Vitamin D is more properly classified as a hormone, and it helps regulate gene function in various parts of the body. It is naturally synthesized in the skin upon exposure to ultraviolet radiation from sunlight, but sedentism and growing use of sunblock have worsened deficiency rates in recent decades.

According to O'Keefe, vitamin D testing has become the most popular "a la carte" blood test ordered by doctors in the past year. The test costs about $100, and is covered by some insurance providers.

Vitamin D is known to play a role in bone health and immune function, but many doctors are now fingering deficiency for a number of more general complaints. Carla Aamodt, another doctor at St. Luke's, notes that when she orders supplementation for patients with vitamin D levels below 10 nanograms per milliliter, the patients feel better overall, have more energy with less muscle aches and pains."

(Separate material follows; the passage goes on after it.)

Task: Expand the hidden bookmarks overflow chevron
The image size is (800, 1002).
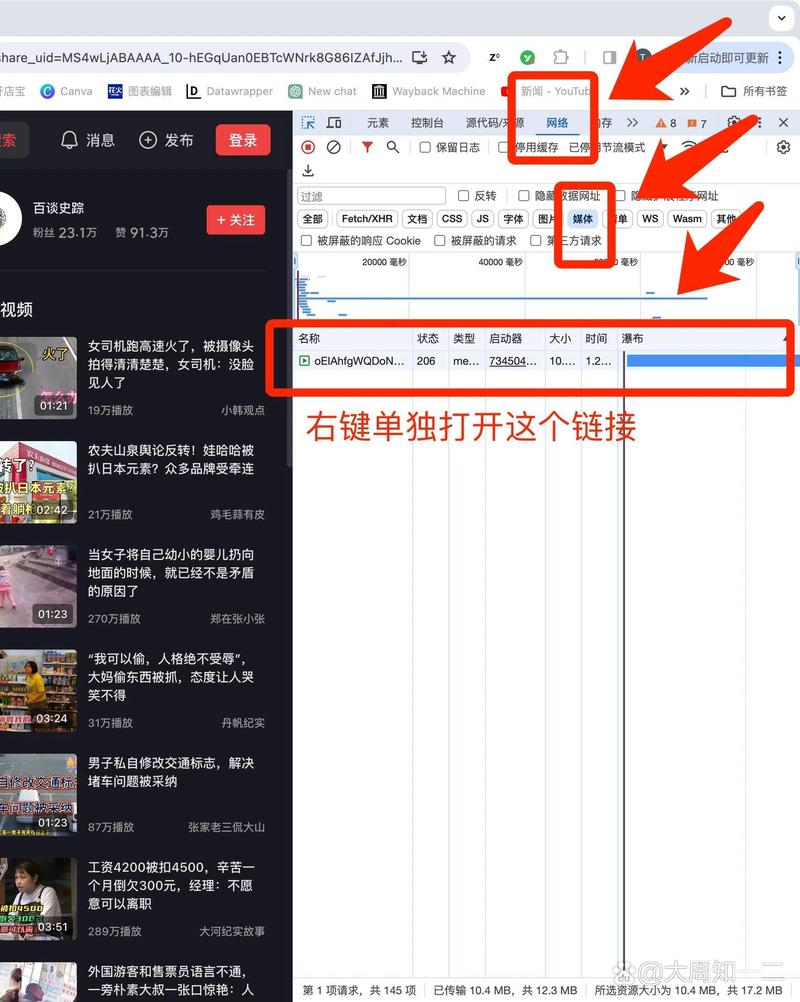Action: tap(685, 91)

The jury is still out on optimal vitamin D levels, but researchers agree that they fall somewhere between 30 and 40 nanograms per milliliter.

Billie Howard Barnes of Kansas City suffered from chronic pain until her doctor ordered a vitamin D test and discovered that her blood levels were a paltry 5 nanograms per milliliter.

"I'm 43, and getting up in the morning, my feet would hit the floor and every joint in my body was sore," Barnes said. "I didn't realize how bad it had gotten. It just kind of crept up on me."

After taking a high-dose supplement for a few weeks, Barnes began to recover.

"It wasn't an instant thing, but I just feel much better," she said. "I'm not as stiff. Colleagues say there's more pep in my step."